Madame de Coislin avait-elle eu des liaisons avec Louis XV ? elle ne me l’a jamais avoué : elle convenait pourtant qu’elle avait été fort aimée, mais elle prétendait avoir traité le royal amant avec la dernière rigueur. « Je l’ai vu à mes pieds, me disait-elle, il avait des yeux charmants et son langage était séducteur. Il me proposa un jour de me donner une toilette de porcelaine comme celle que possédait madame de Pompadour. — Ah ! sire, m’écriai-je, ce serait donc pour me cacher dessous ! »

Par un singulier hasard j’ai retrouvé cette toilette chez la marquise de Conyngham[1], à Londres ; elle l’avait reçue de George IV, et me la montrait avec une amusante simplicité.

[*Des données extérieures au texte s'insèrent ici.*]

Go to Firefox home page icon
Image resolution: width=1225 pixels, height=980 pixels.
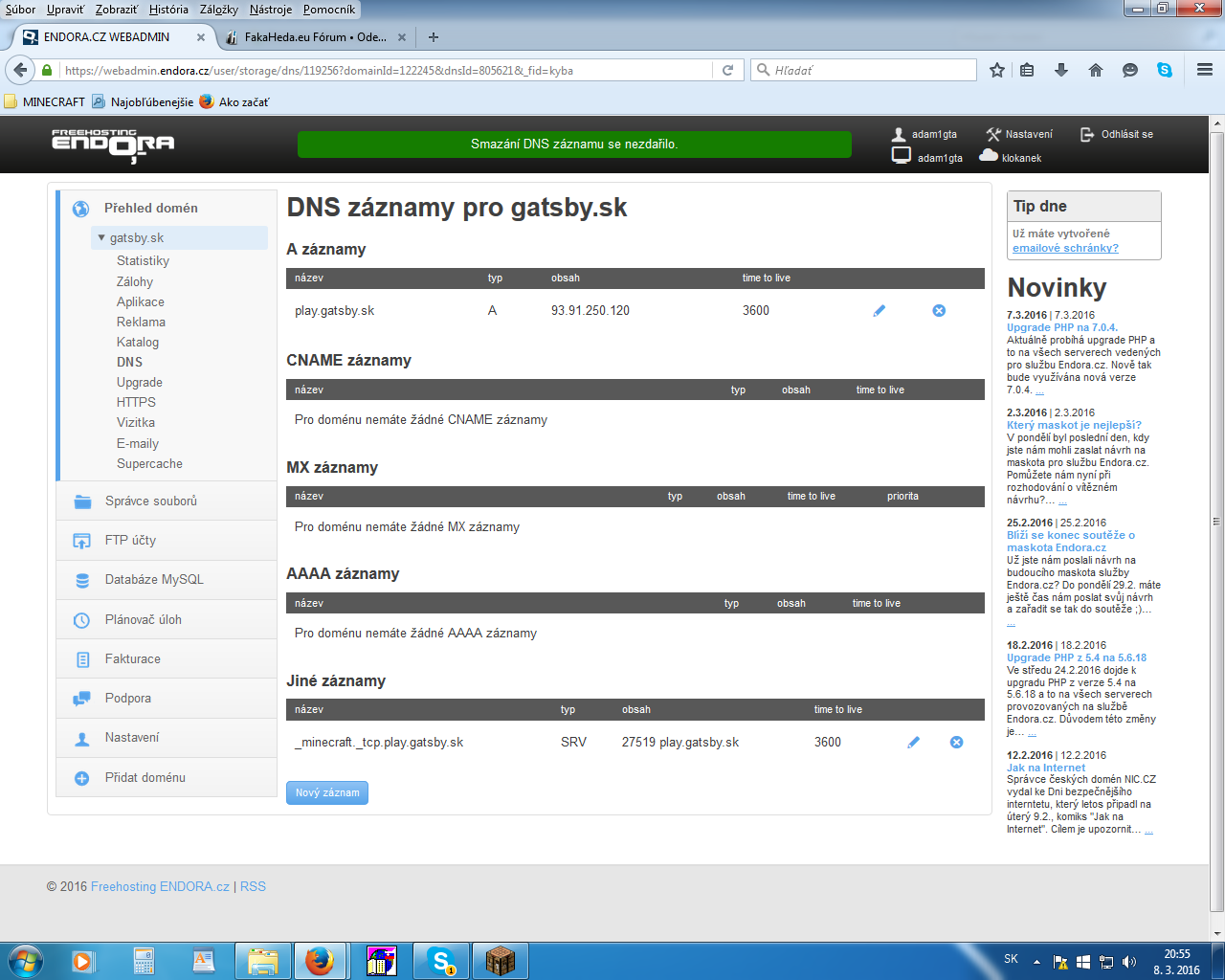tap(1096, 70)
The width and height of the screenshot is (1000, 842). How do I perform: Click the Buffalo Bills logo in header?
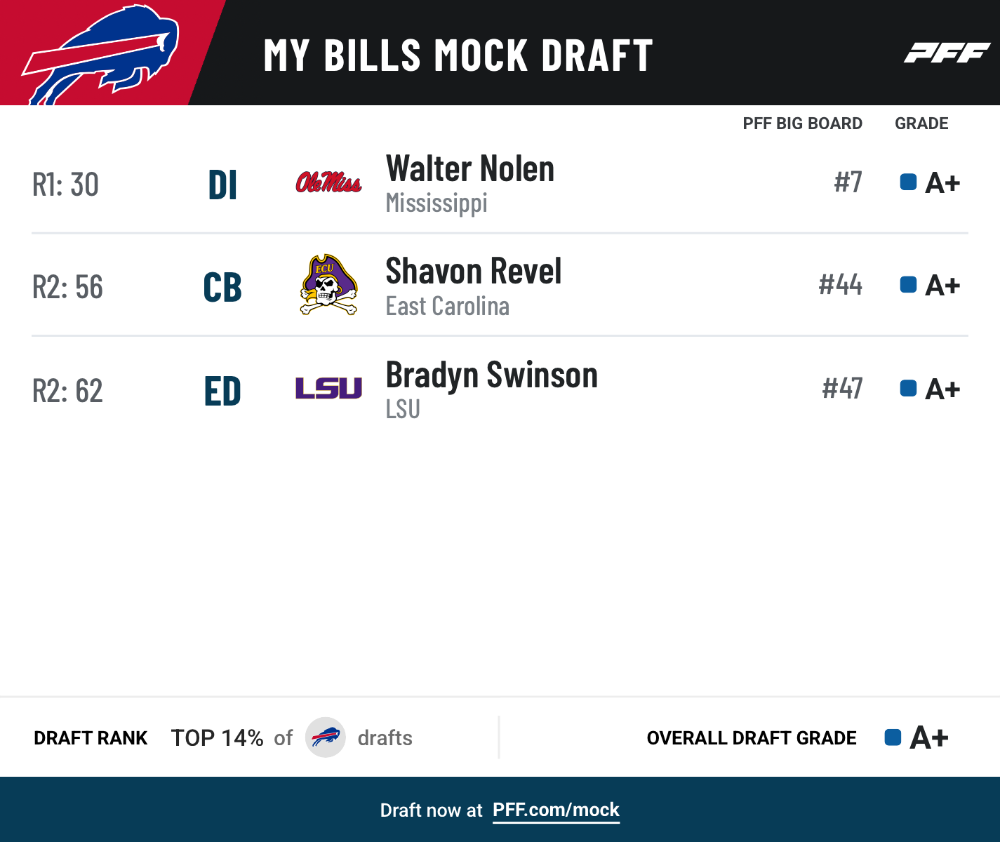click(x=101, y=55)
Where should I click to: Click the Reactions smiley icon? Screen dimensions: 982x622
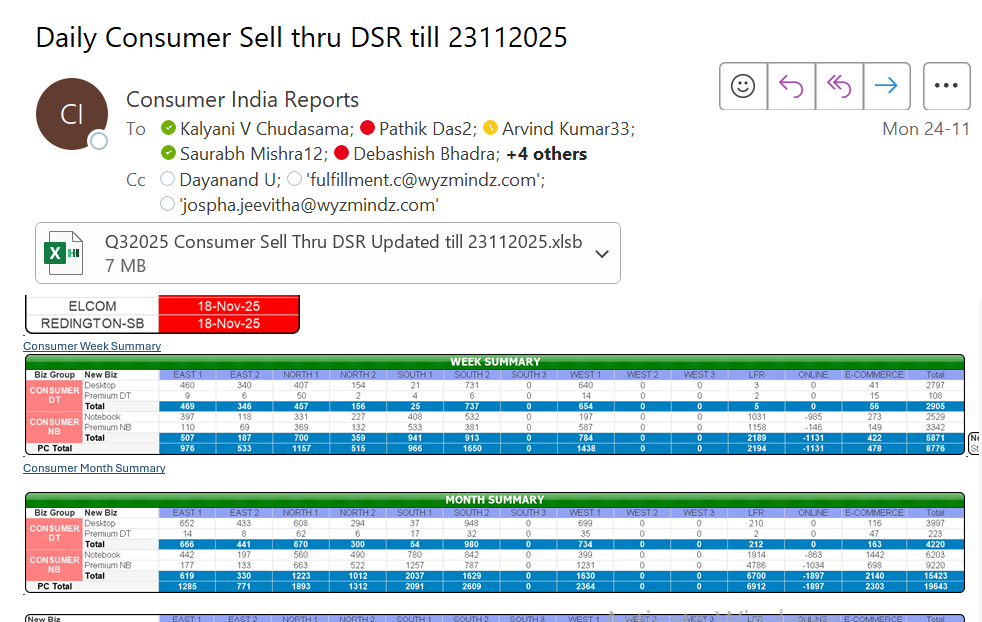coord(743,87)
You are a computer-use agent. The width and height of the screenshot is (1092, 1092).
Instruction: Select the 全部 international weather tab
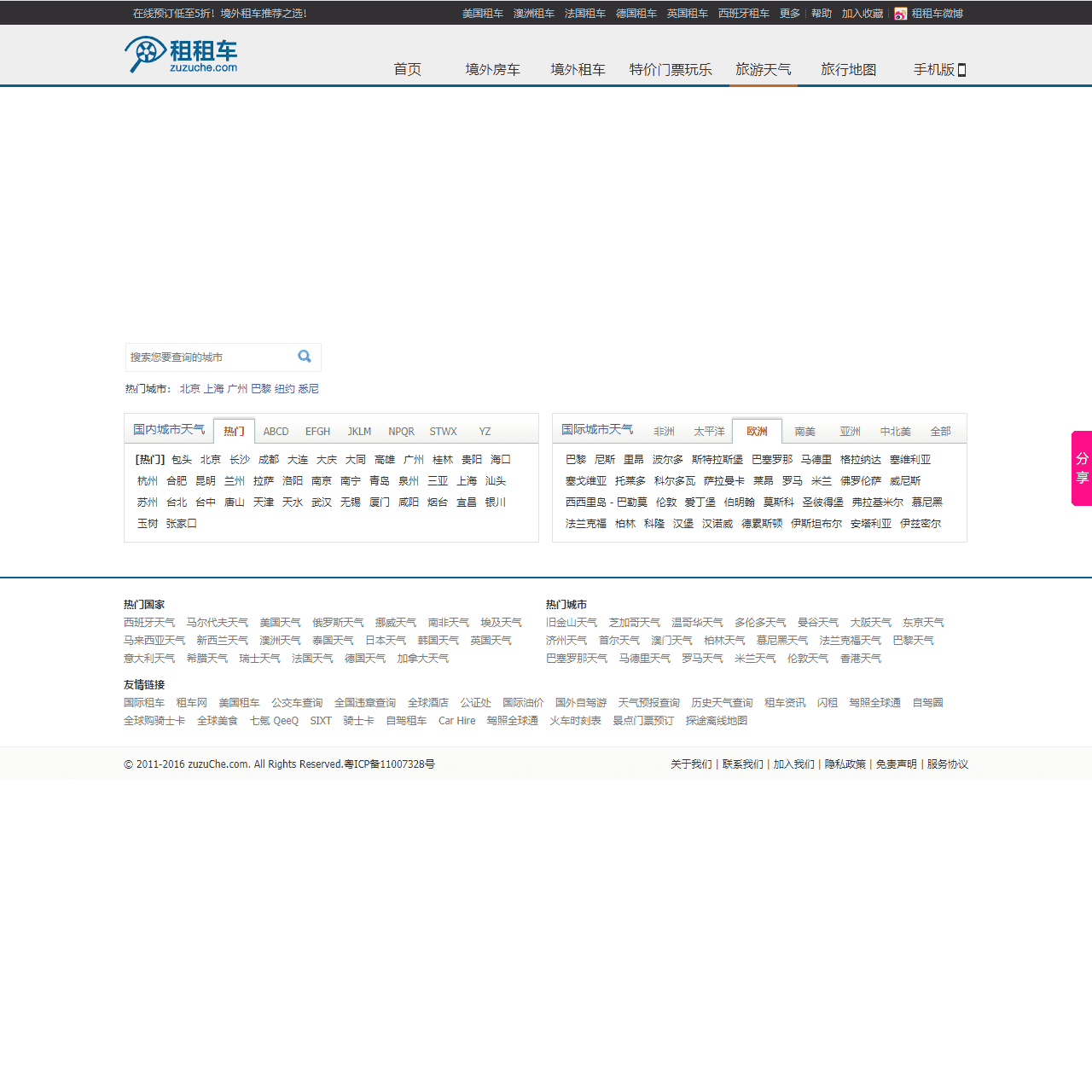(x=940, y=432)
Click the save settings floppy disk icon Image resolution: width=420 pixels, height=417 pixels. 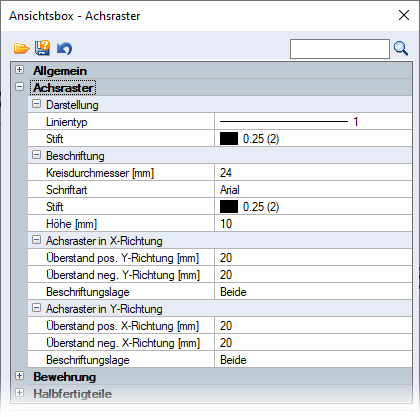[42, 48]
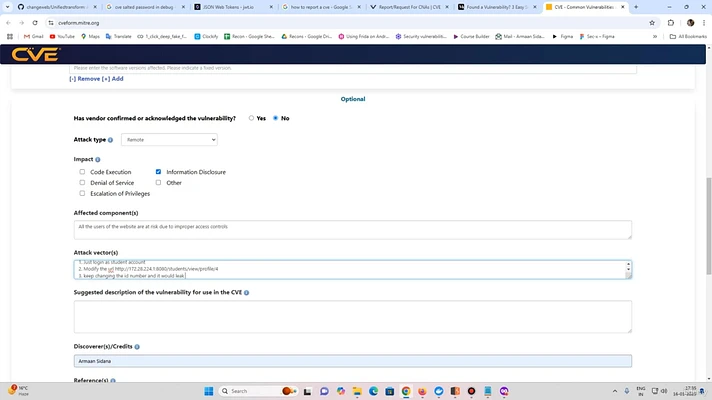Open the Attack type dropdown

coord(169,140)
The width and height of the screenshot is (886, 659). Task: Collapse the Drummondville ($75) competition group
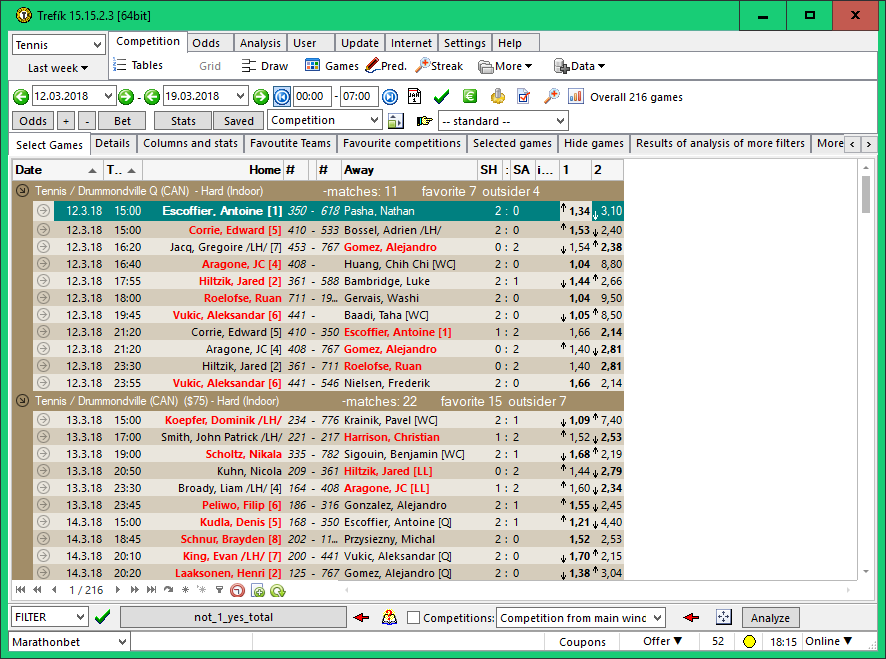pos(22,401)
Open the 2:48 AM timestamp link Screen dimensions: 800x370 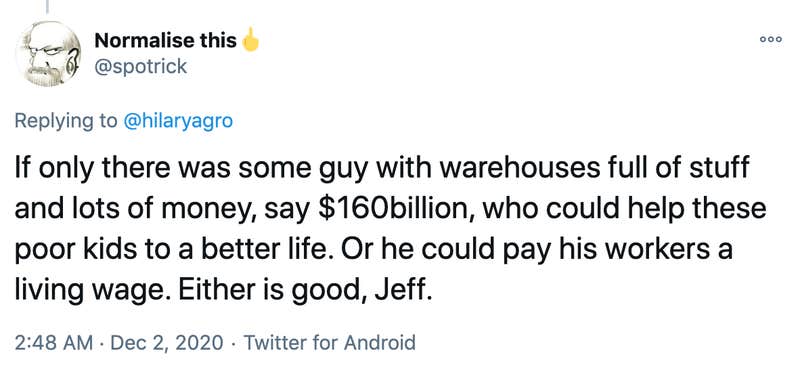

Madame de Coislin habitait dans son hôtel une chambre s’ouvrant sous la colonnade qui correspond à la colonnade du Garde-Meuble. Deux marines de Vernet, que Louis le Bien-Aimé avait données à la noble dame, étaient accrochées sur une vieille tapisserie de satin verdâtre. Madame de Coislin restait couchée jusqu’à deux heures après midi, dans un grand lit à rideaux également de soie verte, assise et soutenue par des oreillers ; une espèce de coiffe de nuit mal attachée sur sa tête laissait passer ses cheveux gris. Des girandoles de diamants montés à l’an-

  1. Sur la marquise de Conyngham, voir au tome I la note 2 de la page 398 (note 56 du Livre VI).